──────── Data for processing ────────

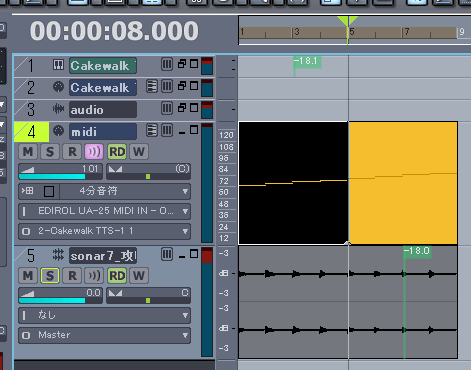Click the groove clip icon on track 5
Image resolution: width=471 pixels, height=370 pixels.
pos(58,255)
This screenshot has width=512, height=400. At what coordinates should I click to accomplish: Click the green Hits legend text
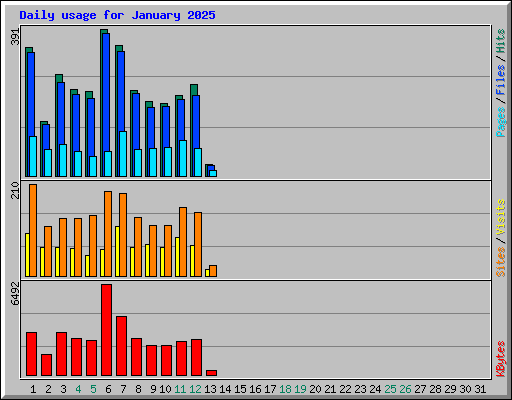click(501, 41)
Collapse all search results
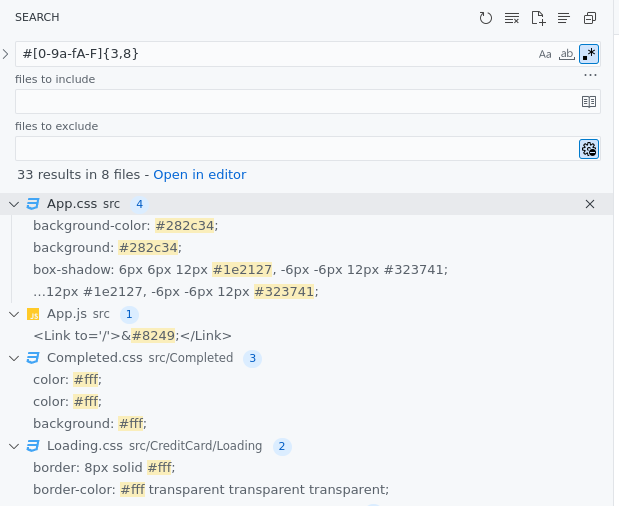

────────

There should be an exact restatement of the lines from the line with "This screenshot has" through the last line of the entries above, and no pictures in it.

This screenshot has width=512, height=400. At what coordinates should I click to accomplish: Click the green Hits legend text
click(501, 41)
Collapse all search results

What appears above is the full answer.